If there is no ground and tyson fights like his old self he will knock the shit out of crocop reguardless of kicks. That being said tyson sucks now and wont fight like his old self and will lose this fight.


----------



## Kameleon (Apr 20, 2006)

*Mike Tyson hasn't been "Iron Mike" for like 2 maybe 3 years now. I rather see someone else like Mark Hunt fight Mike Tyson rather than Mirko CroCop.*


----------



## Bill1234 (Aug 28, 2006)

Well, I said this on boxingforum.com, if Tyson gets kicked/kneed to the face he will either get very pissed off, or cry all the way home. I sort of hope he cry's all the way home personaly.


----------



## Evil (Aug 26, 2006)

Nice choise of words Bill1234, specially the last line you wrote. :thumbsup:


----------



## FromHereOn (Sep 4, 2006)

I'd hate to see CROCOP get an ear chewed off.


----------



## evilhomer (Jul 25, 2006)

Butterbean
Mark Hunt 
CroCop

Those should be his 3 fights

Good thats it's special boxing rules, he'd get dominated in a MMA fight and "poof" there goes Prides most marketable canidate for their US debut


----------



## SlammedSL1 (Jul 22, 2006)

I think this is so sad for MMA and especially for PRIDE 

Don't you think this makes the UFC look that much better? I can imagine Dana White right now, he isn't thinking about how he'll compete with that freakshow, he'll be laughing at PRIDE saying "look what they have to do to attract attention" :laugh: 

And he'd be right, even if they aren't trying to attract attention (which they must be! why let that douchebag Tyson fight?!?!) :dunno:


----------



## Bill1234 (Aug 28, 2006)

Butterbean would go in there for a beating, he's slow, fat, and can't take a punch/kick. I would love to see Butterbean KO Tyson though, that would be a disgrace to Tyson.


----------



## Evil (Aug 26, 2006)

MMA freak said:


> PRIDE FC always brings these freaks into their league such as Wanger De Conceicao Martins, Henry Miller, Paulo Cesar Silva, Butterbean, and now Mike Tyson. I bet Minowa is going to fight Tyson, he always fights these freaks in PRIDE FC like the ones I mention. Hopefully Tyson will kill him. I would enjoy watching Tyson fight Butterbean that would be a disgrace to MMA.

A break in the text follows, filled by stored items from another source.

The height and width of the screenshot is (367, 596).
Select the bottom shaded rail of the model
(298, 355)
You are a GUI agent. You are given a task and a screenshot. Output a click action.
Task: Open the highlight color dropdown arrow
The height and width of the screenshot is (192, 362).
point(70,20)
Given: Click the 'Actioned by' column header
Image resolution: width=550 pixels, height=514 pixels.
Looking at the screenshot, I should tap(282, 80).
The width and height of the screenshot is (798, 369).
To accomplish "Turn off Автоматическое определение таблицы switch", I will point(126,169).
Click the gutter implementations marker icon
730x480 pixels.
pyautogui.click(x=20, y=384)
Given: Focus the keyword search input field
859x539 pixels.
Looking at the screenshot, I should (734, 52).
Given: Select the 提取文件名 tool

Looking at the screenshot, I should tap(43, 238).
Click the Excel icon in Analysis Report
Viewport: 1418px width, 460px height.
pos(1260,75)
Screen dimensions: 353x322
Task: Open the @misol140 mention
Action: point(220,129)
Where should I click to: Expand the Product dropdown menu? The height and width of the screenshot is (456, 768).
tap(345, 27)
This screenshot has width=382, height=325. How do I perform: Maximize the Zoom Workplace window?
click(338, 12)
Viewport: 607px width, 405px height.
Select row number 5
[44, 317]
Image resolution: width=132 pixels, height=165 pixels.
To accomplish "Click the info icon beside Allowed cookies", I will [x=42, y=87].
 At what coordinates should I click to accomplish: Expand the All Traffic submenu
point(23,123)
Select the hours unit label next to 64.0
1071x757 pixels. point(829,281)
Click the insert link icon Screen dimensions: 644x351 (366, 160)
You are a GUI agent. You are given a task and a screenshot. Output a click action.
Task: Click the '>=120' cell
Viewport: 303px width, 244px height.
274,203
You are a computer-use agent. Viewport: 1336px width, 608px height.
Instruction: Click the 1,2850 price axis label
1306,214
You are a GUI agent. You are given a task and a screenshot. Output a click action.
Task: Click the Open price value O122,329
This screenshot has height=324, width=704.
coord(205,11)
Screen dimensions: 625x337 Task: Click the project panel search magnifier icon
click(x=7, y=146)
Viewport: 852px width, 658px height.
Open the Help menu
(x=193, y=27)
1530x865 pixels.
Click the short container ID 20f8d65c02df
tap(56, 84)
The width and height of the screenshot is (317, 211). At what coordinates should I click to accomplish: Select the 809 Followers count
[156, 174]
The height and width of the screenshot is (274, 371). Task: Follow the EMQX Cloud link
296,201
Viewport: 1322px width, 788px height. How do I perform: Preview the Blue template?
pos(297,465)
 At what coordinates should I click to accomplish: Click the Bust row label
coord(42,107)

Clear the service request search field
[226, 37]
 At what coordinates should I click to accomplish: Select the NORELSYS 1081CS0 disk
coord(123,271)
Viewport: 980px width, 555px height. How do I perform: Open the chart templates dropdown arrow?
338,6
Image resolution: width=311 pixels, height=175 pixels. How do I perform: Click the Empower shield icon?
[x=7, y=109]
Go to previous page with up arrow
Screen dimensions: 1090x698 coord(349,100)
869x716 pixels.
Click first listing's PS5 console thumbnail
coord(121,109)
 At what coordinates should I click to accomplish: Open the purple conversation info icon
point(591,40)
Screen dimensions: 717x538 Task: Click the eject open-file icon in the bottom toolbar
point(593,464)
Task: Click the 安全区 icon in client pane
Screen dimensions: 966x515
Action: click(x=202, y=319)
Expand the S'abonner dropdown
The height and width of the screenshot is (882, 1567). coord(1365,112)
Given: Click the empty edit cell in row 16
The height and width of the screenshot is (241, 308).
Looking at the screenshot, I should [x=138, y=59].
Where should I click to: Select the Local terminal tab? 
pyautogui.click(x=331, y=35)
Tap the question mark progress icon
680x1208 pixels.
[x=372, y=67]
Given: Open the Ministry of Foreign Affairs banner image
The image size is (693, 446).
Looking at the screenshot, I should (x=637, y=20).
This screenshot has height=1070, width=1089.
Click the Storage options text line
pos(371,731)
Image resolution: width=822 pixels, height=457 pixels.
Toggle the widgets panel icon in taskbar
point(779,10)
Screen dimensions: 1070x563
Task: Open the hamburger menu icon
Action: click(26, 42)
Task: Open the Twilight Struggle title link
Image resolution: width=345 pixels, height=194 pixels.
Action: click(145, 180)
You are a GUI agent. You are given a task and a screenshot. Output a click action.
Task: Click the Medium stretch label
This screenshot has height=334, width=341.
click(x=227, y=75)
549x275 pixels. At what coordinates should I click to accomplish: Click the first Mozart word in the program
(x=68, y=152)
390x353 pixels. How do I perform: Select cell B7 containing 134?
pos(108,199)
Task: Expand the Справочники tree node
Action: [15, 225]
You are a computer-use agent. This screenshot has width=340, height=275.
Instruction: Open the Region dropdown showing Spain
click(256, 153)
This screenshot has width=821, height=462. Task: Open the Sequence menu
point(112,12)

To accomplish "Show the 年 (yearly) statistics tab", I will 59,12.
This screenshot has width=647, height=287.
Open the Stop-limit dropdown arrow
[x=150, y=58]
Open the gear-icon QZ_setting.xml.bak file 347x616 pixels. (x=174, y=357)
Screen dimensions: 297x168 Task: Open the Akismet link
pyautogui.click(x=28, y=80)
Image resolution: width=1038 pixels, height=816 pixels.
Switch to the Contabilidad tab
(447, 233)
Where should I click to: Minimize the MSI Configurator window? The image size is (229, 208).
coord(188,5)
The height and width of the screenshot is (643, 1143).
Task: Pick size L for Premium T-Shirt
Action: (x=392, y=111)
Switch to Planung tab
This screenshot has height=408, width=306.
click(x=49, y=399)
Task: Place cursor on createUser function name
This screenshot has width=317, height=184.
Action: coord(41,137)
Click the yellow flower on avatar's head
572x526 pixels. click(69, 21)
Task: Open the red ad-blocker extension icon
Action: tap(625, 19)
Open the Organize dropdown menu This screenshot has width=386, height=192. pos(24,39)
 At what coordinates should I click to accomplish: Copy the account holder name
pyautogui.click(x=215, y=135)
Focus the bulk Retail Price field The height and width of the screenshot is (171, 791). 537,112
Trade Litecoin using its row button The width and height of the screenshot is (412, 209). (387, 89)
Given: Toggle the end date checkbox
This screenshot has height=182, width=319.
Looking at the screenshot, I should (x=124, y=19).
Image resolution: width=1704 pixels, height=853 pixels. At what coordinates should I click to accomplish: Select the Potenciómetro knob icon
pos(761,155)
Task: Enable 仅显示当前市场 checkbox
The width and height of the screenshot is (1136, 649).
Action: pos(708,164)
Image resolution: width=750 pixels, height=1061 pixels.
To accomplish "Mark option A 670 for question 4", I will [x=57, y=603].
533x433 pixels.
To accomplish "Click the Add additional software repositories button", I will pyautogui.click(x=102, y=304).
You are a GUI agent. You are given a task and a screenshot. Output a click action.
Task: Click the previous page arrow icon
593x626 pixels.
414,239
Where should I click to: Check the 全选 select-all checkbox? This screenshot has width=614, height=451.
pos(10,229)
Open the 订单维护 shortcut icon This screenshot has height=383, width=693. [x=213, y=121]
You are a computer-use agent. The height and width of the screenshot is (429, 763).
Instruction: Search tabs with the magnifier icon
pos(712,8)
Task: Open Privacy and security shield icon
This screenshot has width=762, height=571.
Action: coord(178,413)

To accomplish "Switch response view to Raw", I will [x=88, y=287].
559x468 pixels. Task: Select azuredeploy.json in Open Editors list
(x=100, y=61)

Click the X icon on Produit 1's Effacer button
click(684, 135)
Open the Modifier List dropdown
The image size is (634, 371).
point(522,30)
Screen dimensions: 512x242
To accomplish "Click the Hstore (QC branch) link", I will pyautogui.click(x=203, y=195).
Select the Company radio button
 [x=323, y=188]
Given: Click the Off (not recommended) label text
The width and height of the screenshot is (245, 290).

You dont like Minowa? Why? You got to respect his spirit, he stepped up and fought Cro cop man. He will fight who ever they put in front of him


----------



## Bill1234 (Aug 28, 2006)

I think if Tyson wins he will be himself (stupid) and fight for the belt.


----------



## Evil (Aug 26, 2006)

oh sorry it sounded like it since you wanted him dead... My bad.


----------



## Evil (Aug 26, 2006)

you said earlier that you hoped Tyson kills him.. no sarcasm here yet

``Hopefully Tyson will kill him´´- your line


----------



## Keithpas (Jun 12, 2006)

Let's not forget that CroCop knows how NOT to get hit with the big punch as well as deliver the big punch. If this fight does not include kicks CroCop still wins. I don't think Tyson will bring "it" to any fight, anytime at this point in his career. At one time he was a beast and could have knocked out any number of excellent MMA fighters but that time has come and gone. I would give him virtually no chance against a fighter of CroCops caliber.


----------



## Bill1234 (Aug 28, 2006)

Don't forget Tyson can't take punch, but if he gets his hands on CroCrop there's no escape.


----------



## FromHereOn (Sep 4, 2006)

I don't get the point of the special rules match. If Tyson wants to fight a Pride FC fighter, he can bend to the Pride FC rules. Why fight otherwise? If CroCop would be at 100% without his left roundhouse, then he'd have been a boxer on Showtime, not a K-1 Fighter on FSN.

Fighting in MMA with boxing rules is about as valiant as going over to your neighbor's house in the middle of the night and beating his ass while he's asleep.

Tyson wants attention, therefore he can't lose, even if he makes a moron out of himself. There's no reason for him to bend the rules in his favor other than he doesn't have what it takes to fight anymore. Thumbs down- big time.

I say that Tyson gets thrown to Fedor instead, full Pride FC Bushido rules in place, and then Tyson can learn about what it's like to get a punch while he's on his fat back.


----------



## Crosman (Sep 1, 2006)

Mike Tyson has thin legs.

Cro Cop would take out the legs and then finish with a few flurries.


----------



## HeelHook (Sep 5, 2006)

I think it is all a publicity stunt to get American interest for the up-coming event in Vegas and we will never see him fight in Pride.


----------



## poppa (Sep 7, 2006)

yes this is weird but i dont think either will be in a sure win situation.. it depends on who has taken the first hit then he'll be the winner..


----------